After all this, the AL-800H works as it should and never complains (no arcing, etc.). Based on what I saw in the tank coil and the power sensing circuit, I'd say that it's probably not a good idea to run this amp at full power on RTTY or SSTV on the lower bands if your SWR isn't just about unity. While Ameritron at first appeared to be very helpful, their technician clearly didn't know as much as I did about the amp and they didn't always carry through on their promises of delivering parts. The parts I did purchase from them were priced fairly.

Much to my surprise, the 800H cabinet size is the same as the AL-80B I have. The input matching coil box is mounted outside the rear panel on the 800H to make room for the tubes. I don't know of any other 1500W amps that are so compact. If you're going to buy one of these used, I'd sure that everything works as it should and inspect the tank coils for damage. It's hard to understand how the previous owner lived with these problems!
W7DZN Rating: 4/5 Dec 13, 2002 15:26 Send this review to a friend
Great amp but loud fan  Time owned: 0 to 3 months
I bought a ~6 year old AL-800H with original tubes. It sure looks like it had gotten some use but it still easily puts out 1.5KW CW on 80 through 10 meters with between 50 and 70W of drive. It also has the QSK-5 option which works very well for full QSK CW.

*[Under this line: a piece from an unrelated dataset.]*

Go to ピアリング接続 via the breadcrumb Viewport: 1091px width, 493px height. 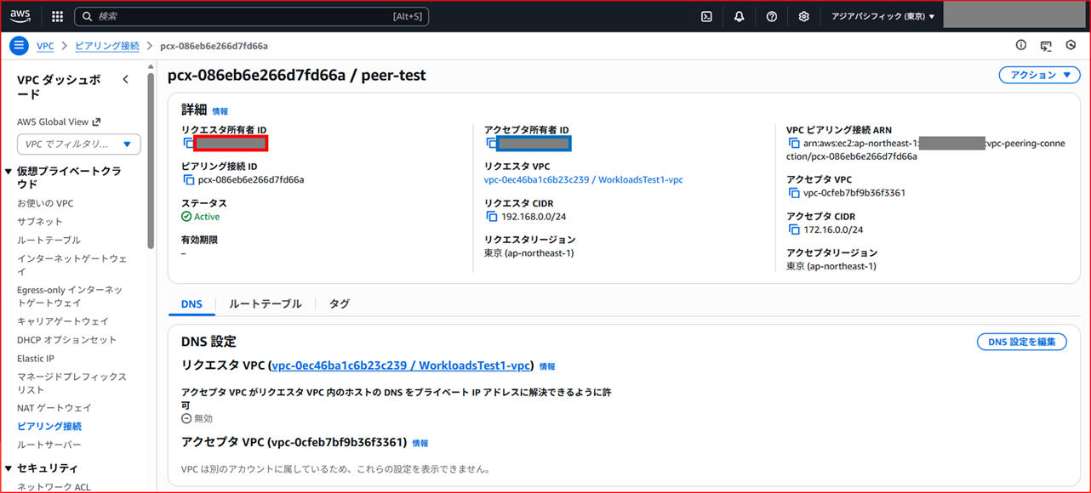coord(106,45)
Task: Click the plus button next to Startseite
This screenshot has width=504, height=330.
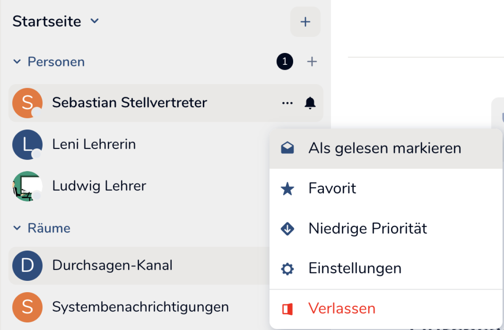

Initial tune up can be touchy because of the sensitive grid current protection circuit (this is a good thing) but if you properly hook up and use the adjustable ALC, the ALC will cut back the exciter power to protect the grids instead of tripping the protection. This makes tuning very easy. For a detailed discussion see:

The Plate and Load controls are nice smooth verniers and once you have the tuning worked out, you simply need to set the numbers on the dials when you change bands. No further peaking is required.

The QST review of this amp showed it to have one of the best two-tone IMD specs of any of the amps they tested.

The fly in the ointment is its loud fan. I mean really loud... unacceptably loud. I built a wooden, foam-lined enclosure, which seals around the front of the amp with a gasket. The back of the enclosure is open and has a duct to direct the hot exhaust air from the tubes out the upper back right hand corner while intake air is drawn around the top, bottom, and left side of the amp. It made a huge reduction in the noise level ...down to about the same as the fan in my exciter, and the amp stays nice and cool. My antenna tuner and power/SWR meter fit nicely on top of the enclosure.

This is a nice, compact, lega-limit amp and considering the price and performance, I wanted to give it a 5 but had to give it a 4 because of the loud fan.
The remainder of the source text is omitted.